**EXTRACT TO READ:**
* Buffalo Ceremony Held in Yellowstone, Despite Government Shutdown
National Parks across the U.S. have been closed to the public since October 1st, when the federal government shut down amidst a political deadlock in Washington, D.C.
Despite the closures, buffalo opened the gates to Yellowstone National Park on Monday afternoon.
Led by Blackfeet tribal member and spiritual leader of the Blackfeet Confederacy, James St. Goddard, members of Buffalo Field Campaign and some visitors from afar entered the west entrance of Yellowstone National Park to gather and pray for the well-being and recovery of America's last wild buffalo.
St. Goddard approached Park Rangers to request access to Yellowstone National Park in order to exercise his First Amendment rights through a traditional prayer for the buffalo. According to National Park Service management policies, "The American Indian Religious Freedom Act reaffirms the First Amendment rights of Native Americans to access National Park System lands for the exercise of their traditional religious practices."
Park Rangers responded that St. Goddard's buffalo prayer request would have to be run up the "chain of command."
St. Goddard said the ceremony must be held before the coming winter for the Central Interior buffalo herds that have not recovered since Yellowstone National Park and the state of Montana slaughtered over half the herd during the winter of 2007-2008.
The Central Interior herds have also been heavily impacted by intensive hunting from the Confederated Salish and Kootenai Tribes, Nez Perce, and to a lesser extent, the Confederated Tribes of the Umatilla Indian Reservation and Montana hunters. This summer, the Park estimated 1,400 buffalo in the Central Interior – a disturbing and dramatic decline from the 3,500 buffalo that inhabited the region in 2005. Some scientists consider the Central Interior buffalo genetically distinct from the Northern Range buffalo.
While we waited at the entrance, more Park Rangers arrived, as did a group of elder ladies from Ohio, and a teacher and his students from Utah. The latter approached St. Goddard and his entourage to find out what was happening.

**INPUT DATA:**
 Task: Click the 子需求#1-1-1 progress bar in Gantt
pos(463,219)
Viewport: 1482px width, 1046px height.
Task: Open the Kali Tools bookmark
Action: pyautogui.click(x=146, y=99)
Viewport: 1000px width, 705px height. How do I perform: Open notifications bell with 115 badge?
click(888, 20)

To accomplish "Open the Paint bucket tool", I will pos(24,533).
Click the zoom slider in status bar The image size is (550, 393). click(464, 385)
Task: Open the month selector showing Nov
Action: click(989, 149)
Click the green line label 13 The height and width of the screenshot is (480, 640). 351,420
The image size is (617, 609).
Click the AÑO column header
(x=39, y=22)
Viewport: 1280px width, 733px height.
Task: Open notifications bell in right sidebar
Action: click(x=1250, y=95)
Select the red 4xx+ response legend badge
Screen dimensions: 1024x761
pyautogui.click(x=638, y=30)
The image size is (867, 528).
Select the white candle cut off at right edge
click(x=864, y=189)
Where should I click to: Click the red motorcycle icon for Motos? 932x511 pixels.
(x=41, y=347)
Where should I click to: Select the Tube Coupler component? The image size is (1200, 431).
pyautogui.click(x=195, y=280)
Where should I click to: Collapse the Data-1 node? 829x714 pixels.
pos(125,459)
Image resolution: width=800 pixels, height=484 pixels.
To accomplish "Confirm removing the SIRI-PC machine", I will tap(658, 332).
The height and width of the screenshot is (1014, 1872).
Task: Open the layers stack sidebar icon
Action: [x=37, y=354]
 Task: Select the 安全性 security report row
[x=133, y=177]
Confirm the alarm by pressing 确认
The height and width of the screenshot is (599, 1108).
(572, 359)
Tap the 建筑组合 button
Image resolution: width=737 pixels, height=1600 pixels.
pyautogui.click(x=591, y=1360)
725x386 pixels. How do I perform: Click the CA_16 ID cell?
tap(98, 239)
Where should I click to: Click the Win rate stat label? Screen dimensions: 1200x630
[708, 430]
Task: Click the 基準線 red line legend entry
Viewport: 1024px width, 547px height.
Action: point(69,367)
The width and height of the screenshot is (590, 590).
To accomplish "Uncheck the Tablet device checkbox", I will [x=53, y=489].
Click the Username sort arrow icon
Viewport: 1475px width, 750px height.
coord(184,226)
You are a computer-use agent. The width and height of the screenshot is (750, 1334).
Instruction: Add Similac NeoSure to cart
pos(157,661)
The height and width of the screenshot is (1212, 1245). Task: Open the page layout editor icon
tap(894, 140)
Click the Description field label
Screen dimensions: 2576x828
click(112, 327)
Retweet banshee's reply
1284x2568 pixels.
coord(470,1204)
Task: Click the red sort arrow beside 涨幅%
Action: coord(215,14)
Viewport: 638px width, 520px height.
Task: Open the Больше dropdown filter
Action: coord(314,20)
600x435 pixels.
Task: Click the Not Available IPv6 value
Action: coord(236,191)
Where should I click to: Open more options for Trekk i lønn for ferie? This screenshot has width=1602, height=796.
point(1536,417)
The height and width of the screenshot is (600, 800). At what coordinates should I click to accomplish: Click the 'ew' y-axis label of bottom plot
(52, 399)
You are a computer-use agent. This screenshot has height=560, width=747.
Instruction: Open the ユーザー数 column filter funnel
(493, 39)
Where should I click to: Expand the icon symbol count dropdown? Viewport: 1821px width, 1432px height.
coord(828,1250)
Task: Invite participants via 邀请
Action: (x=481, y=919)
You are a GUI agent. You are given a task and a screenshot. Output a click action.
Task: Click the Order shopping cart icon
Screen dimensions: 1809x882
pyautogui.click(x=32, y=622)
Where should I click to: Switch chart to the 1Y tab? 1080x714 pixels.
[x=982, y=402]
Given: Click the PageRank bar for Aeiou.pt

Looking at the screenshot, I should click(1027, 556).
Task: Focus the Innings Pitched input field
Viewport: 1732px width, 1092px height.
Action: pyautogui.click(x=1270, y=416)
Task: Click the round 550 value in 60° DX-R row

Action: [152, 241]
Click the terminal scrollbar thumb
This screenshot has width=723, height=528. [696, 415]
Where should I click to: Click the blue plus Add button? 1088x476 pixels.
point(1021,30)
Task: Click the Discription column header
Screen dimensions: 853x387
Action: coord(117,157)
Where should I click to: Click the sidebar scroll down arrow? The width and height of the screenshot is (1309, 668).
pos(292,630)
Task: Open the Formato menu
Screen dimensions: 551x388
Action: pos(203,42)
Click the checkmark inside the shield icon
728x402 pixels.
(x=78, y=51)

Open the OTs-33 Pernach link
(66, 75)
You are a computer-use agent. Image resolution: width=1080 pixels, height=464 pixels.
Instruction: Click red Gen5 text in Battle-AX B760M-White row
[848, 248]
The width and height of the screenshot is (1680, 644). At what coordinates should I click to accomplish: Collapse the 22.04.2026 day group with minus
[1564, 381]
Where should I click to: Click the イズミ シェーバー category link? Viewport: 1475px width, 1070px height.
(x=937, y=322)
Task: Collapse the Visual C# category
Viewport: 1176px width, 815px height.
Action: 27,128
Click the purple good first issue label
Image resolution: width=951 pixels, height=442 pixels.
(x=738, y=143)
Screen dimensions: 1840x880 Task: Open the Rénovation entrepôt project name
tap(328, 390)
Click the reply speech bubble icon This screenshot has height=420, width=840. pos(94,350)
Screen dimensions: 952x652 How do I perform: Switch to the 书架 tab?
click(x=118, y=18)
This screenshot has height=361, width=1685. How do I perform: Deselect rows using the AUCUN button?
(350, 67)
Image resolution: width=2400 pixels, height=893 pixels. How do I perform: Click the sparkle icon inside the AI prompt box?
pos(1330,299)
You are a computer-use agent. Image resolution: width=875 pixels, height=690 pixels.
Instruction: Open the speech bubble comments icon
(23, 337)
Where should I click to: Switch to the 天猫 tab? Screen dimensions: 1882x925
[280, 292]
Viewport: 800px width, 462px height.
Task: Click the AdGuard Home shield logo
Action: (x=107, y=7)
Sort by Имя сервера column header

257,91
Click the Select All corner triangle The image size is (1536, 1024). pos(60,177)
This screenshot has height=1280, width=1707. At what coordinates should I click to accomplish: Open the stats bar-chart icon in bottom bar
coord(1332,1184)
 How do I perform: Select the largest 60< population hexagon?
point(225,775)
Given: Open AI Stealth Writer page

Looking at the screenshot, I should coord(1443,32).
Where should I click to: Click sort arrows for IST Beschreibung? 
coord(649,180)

**TASK STATEMENT:** In the article about the Yellowstone buffalo ceremony, how many buffalo did the Park estimate in the Central Interior this summer?

**RESULT FOR THIS TASK:** About 1,400 buffalo, down from 3,500 in 2005.